Однажды, когда Арин в очередной раз отстал, чтобы поговорить с гэррани, Кестрель поймала брошенный вскользь взгляд Рошара: задумчивый, мрачный. Он выражал странную смесь удовлетворения и недовольства.

– Разве ты сам не хотел, чтобы народ его любил? – удивилась Кестрель.
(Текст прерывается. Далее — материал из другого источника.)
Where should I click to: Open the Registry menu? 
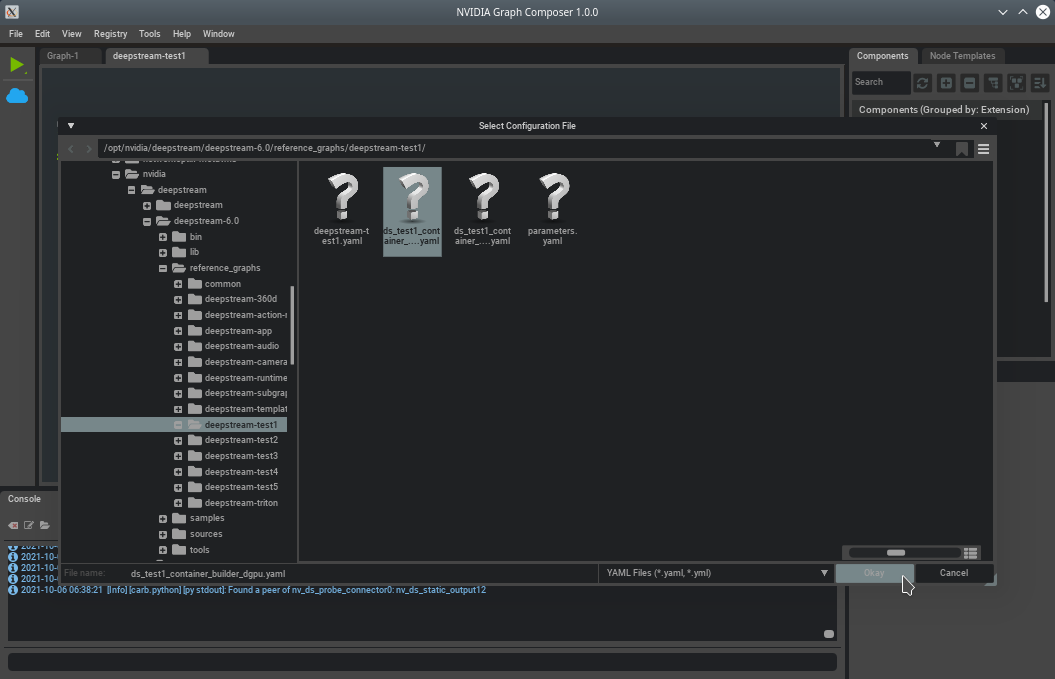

Рошар оглянулся на Арина, который был в середине строя. Они продолжили ехать молча. Над головой синело небо. Потом Кестрель сказала:

– В тундре у Арина было кольцо с большим камнем. Оно твое?

– Этому мальчишке ничего нельзя одолжить. Он его потерял!

– Оно усыпляло с одного укола.

– Да.

– А та белая обезболивающая мазь… Она тоже восточная? Это не то же самое вещество?

– Какое наблюдательное привидение у нас завелось! Да, Кестрель. В кольце и в мази в разных количествах содержится яд червя, который водится у нас на востоке. Если смешать немного этого яда с маслом, получится мазь, от которой немеет кожа. Если взять чуть больше, им можно усыпить. А если переборщить с дозой – все, богиня возьмет тебя за руку и уведет в свои чертоги.

– Почему бы не смазывать этим ядом арбалетные болты? Я помню, как отец жаловался на отравленные стрелы жителей восточной равнины.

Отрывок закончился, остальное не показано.